====== Passage

But as I considered my own experience after a recent surgery, I learned that it is the anesthesia administered during surgery, more than the painkillers that follow it, which may have a very disorienting effect on many people.
There is even a name for this condition, and, naturally, an acronym: Post Operative Cognitive Decline (POCD). This decline was first identified in elders after cardiac surgery, but it turns out that orthopedic surgery can have the same result, even when it’s elective. (When surgery is mandatory, after an accident, one might expect POCD to be more common, as trauma is known to be associated with loss of control; and trauma can lead to depression.)
In any case, POCD is caused not by the drugs per se or by the trauma, but by the effect of the anesthesia on the flow of oxygen to the brain. This reduction of oxygen supply, however brief, is likely to have negative effects on cognitive ability. Now scientists are researching ways to minimize this loss, particularly in the elderly. In one study, research showed the value of “intra-operative monitoring of anesthetic depth and cerebral oxygenation as a pragmatic intervention to reduce post-operative cognitive impairment.”
That’s the scientific angle, the one likely to produce helpful surgical interventions. Now that we are living longer, it will be helpful if the various orthopedic surgeries some of us must endure do not accelerate cognitive decline! I have not had the opportunity to ask my surgeon, but I assume the cocktail used in my case was adapted for this very purpose. The nerve block I was given before going into the OR is intended to reduce the need for anaesthesia. I do know that I had no trouble breathing when I woke up, a good sign!
Even then, I definitely experienced a journey into the twilight zone that became more evident a week after the surgery and continued for about a month. Part of that experience was a curtailment of my ability to think clearly. But another part of it was more like Sylvia’s depression. I, too, wondered whether I wanted to go on living; the very question seemed to bring on a wave of hopelessness. My physical condition, though a temporary one, seemed chronic, timeless, a new state of being that I resented, that capped my ability to make up for whatever I had failed to do in this life thus far.
I had a lot of very colorful dreams, most of them bizarre and alarming.

============
====== Collected data

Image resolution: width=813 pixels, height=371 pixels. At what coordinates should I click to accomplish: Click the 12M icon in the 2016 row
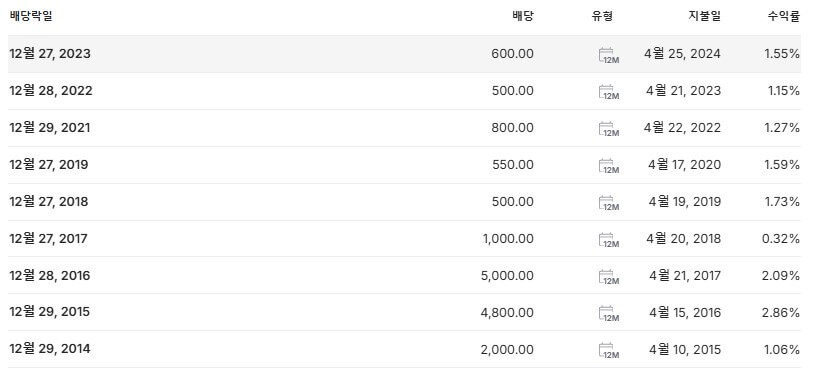pyautogui.click(x=609, y=277)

============

> Using the information
1 – For each statement, decide whether the anesthesia passage supports it. Answer yes or no, and quote the words that decide it.
(a) POCD was first identified in elders after cardiac surgery.
(b) POCD is caused by the drugs themselves.
(c) The writer had trouble breathing on waking up.
2 – Translate this sentence from the anesthesia passage into Spanish: "Now scientists are researching ways to minimize this loss, particularly in the elderly."
3 – Carry on the anesthesia passage from its final sentence about the writer's dreams.
The material stands apart from the anesthesia passage.

> Task-by-task answers
1 –
(a) Yes: "This decline was first identified in elders after cardiac surgery"
(b) No: "POCD is caused not by the drugs per se or by the trauma, but by the effect of the anesthesia on the flow of oxygen to the brain."
(c) No: "I do know that I had no trouble breathing when I woke up"

2 – Ahora los científicos están investigando maneras de minimizar esta pérdida, en particular en las personas mayores.

3 –
Looking back, it feels to me as if I had entered a dark tunnel, not of cognitive decline per se, but of life review that seemed preparatory for death, even though I knew I was not dying.
It was a descents into a subconscious region, where it seemed the body itself, stirred and jumbled by the surgical intervention, released buried complexes regarding self-worth and purpose.
One morning, after a long meditation, I bumped into an old belief – that I needed to somehow be Great in order to deserve my life. That belief had been with me since childhood, an ambition passed on to me by my mother, who wanted to be a great writer herself!
Exploring this lifelong negative fantasy, I discovered that I did not have to have a justification for living – I did not have to reach for some vaunted, special goal in order to prove my worth.
I just had to set my sights on realistic, attainable goals, and try to be a good person while I carried them out.
This was quite a profound realization. Ultimately it offered great relief…but first I had to process the realization of how unattainable my goals had been all these years. I couldn’t get out of the tunnel until I had conducted this painful review.
Meanwhile, as time passed, my body continued healing. What a miracle that is! And as I regained the use of my legs and made my way into the light of day I knew the journey had fixed something more than the hip.
I had revisited an ancient complex held in the bone since childhood, when it was first discovered that my hips were out of place; and it had been released.
It had been, after all, despite the modern technology, a shamanic journey, and I had come back to life having retrieved a lost piece of my soul.